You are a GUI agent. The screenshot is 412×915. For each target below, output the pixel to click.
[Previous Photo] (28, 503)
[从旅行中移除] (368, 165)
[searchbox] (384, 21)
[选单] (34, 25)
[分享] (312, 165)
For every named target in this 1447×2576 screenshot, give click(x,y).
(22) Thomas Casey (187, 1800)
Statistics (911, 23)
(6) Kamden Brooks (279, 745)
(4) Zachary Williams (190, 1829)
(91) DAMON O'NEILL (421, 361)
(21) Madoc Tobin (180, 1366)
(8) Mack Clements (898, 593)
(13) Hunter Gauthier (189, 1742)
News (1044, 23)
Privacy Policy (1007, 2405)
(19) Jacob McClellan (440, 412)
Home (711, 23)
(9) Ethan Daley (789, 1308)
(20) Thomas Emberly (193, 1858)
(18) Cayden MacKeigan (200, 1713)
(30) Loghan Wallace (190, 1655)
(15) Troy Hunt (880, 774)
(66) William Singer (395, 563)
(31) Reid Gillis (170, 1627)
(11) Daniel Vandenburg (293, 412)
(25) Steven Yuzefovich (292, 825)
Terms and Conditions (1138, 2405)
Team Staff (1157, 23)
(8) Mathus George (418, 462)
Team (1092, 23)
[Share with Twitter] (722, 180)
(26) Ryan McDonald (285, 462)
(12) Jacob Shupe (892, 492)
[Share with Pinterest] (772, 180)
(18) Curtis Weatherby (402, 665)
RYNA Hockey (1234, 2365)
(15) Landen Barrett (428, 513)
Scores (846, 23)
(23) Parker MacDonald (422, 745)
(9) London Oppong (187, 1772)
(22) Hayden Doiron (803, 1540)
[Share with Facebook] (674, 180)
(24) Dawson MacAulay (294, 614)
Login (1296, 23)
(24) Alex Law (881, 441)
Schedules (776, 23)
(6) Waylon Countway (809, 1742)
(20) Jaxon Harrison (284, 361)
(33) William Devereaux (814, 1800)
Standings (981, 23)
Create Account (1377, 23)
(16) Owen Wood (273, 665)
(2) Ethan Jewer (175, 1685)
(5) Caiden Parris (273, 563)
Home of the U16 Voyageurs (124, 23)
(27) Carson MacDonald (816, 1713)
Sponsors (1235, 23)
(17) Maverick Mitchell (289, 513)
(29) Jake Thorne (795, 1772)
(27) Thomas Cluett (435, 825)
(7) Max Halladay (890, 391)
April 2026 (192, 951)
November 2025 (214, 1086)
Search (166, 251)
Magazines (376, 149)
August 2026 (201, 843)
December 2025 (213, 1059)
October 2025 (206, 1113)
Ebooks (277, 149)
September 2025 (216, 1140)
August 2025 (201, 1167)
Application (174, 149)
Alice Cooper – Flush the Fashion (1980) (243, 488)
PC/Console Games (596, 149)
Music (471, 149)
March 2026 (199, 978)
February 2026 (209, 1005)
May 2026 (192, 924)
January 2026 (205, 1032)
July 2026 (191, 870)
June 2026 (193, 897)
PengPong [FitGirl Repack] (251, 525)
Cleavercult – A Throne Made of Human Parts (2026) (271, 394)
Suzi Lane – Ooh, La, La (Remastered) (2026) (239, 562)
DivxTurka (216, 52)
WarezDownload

----

■ **Description of the task**
Set down nothing but the lines from the one containing "Suzi Lane –" through the final line above, exactly as written.

■ **Response box**
Suzi Lane – Ooh, La, La (Remastered) (2026) (239, 562)
DivxTurka (216, 52)
WarezDownload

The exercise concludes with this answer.